«O general não prestou muita atenção à habilidade da resposta, porque foi abalado pela revelação deslumbrante de que a louca corrida entre os seus males e os seus sonhos chegava naquele instante à meta. O resto eram as trevas.
- Raios – suspirou. - Como vou sair deste labirinto?!»
(Gabriel Garcia Marquez, «O General no seu Labirinto»)

«Cruijff é um génio, não há quem saiba mais de futebol que ele. O problema é que já não tem com quem discutir o que criou. Está tão à frente que vive há demasiado tempo num mundo só dele, como os loucos.» Estávamos em 1995 e o Ferran, um amigo catalão, fanático pelo Barcelona e por Cruijff, explicava-me assim o caos em que a sua equipa tinha mergulhado, depois do desfazer do dream team.

Na altura achei o diagnóstico exagerado, embora os meses e anos seguintes parecessem dar-lhe razão. Cruijff deixou o Barcelona em abril de 1996, em guerra com o presidente Nuñez, e abrindo um cisma ideológico entre cruijffistas e nuñistas, que se mantém até hoje. Por incrível que pareça, tinha apenas 49 anos mas nunca mais voltou a ser treinador – embora tenha permanecido um dos gurus mais influentes do futebol mundial, Guardiola que o diga.

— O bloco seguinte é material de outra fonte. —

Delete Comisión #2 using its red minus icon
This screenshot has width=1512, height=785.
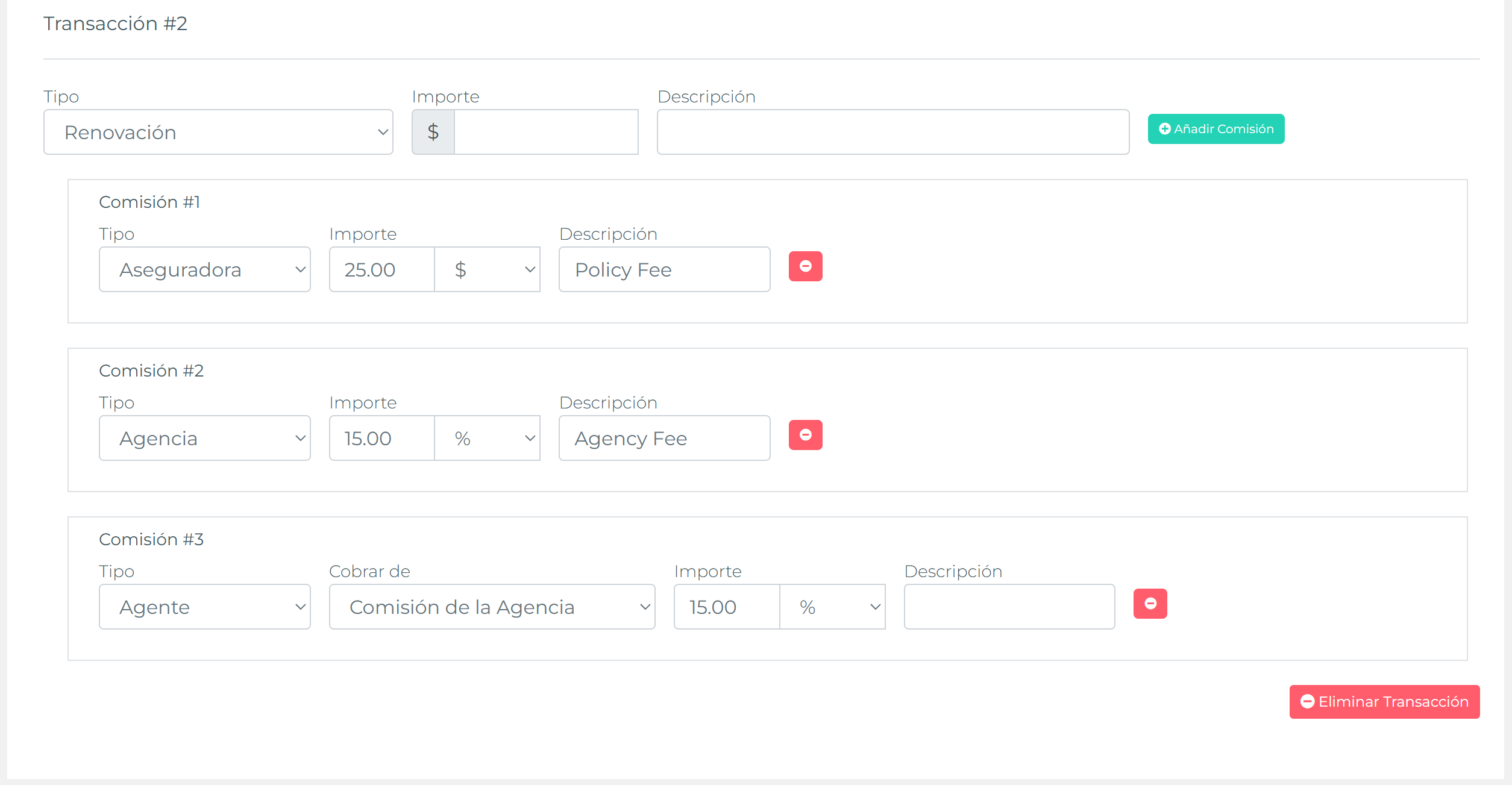click(x=805, y=435)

De vez em quando, no intervalo dos negócios, Cruijff digna-se a deixar «o mundo só dele» e a assumir o papel de oráculo. E aí, continua a ser capaz de alimentar paixões inflamadas e ódios de estimação. E também de proporcionar momentos luminosos, como esta dissertação improvisada sobre um 4x4x2 losango, que acaba transformado em 3x4x3:



Com carradas de razão, mas sem batalhas para travar, Cruijff não voltou a vestir o uniforme. Encurralado pelo peso do percurso, das conquistas e das batalhas perdidas e ganhas, transformou-se num sábio e ficou para sempre no seu labirinto. Lembrei-me dele, e da conversa com Ferran, ao reler o Simon Bolívar envelhecido de García Marquez, metáfora perfeita para o acerto de contas do tempo com as personagens que a História vai tornando demasiado grandes.

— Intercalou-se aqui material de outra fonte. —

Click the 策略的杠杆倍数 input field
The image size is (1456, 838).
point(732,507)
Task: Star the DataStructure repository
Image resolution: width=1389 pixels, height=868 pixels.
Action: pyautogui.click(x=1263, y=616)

Voltei a lembrar-me deles nas últimas semanas, ao reler, na biografia de Guardiola, a descrição do labirinto em que se tinham transformado os seus últimos meses no Barcelona – e os indícios de novos labirintos que se desenham em Munique. Mas lembrei-me, acima de tudo, ao ver José Mourinho, de frente de batalha em frente de batalha, na gestão difícil da sua primeira época completa sem qualquer troféu – que se segue a uma outra, ainda mais amarga e desgastante, no Real Madrid.

Mourinho tem agora 51 anos, mais dois do que tinha Cruijff quando se fechou no labirinto e deitou fora a chave. Mas, ao contrário do holandês, a sua ambição não tem geografia definida pelo eixo Barcelona-Amesterdão, nem foi antecedida por duas décadas no topo do mundo como jogador. Também por isso, o melhor treinador português de todos os tempos deverá estar ainda longe de ser um homem saciado.

Porém, parece estar nesse difícil ponto de equilíbrio das personagens sobre expostas. Um ponto a partir do qual, por desgaste do público a que se destina o discurso, as virtudes se tornam problemas e os traços de personalidade podem deslizar para a caricatura. E, nesse particular, o risco maior talvez seja o de alimentar demasiado a própria lenda – a que, aos olhos mais superficiais, explicava o seu sucesso com «mind games», frases provocatórias e astúcias de sala de imprensa.

Como é evidente, a base de tudo é - e foi sempre - outra, menos fácil de resumir em rótulos apressados: o trabalho minucioso, a planificação, a qualidade de treino e o carisma capaz de unir um grupo em torno de ideias claras. É isso que parece ameaçado, pela frequência com que, depois de Madrid, se multiplica em conflitos que, ao contrário de outros tempos, muitas vezes não têm meta à vista, nem o sucesso do grupo como único pretexto. No lançamento de uma época em que já não terá margem para alimentar o discurso de underdog, o desafio de Mourinho é sair do labirinto para onde a sua imagem pública – ou a perceção que o público tem dele - tende nesta altura a empurrá-lo. A opção é entre regressar às bases, para ganhar - ou ter carradas de razão, como acontece aos generais reformados.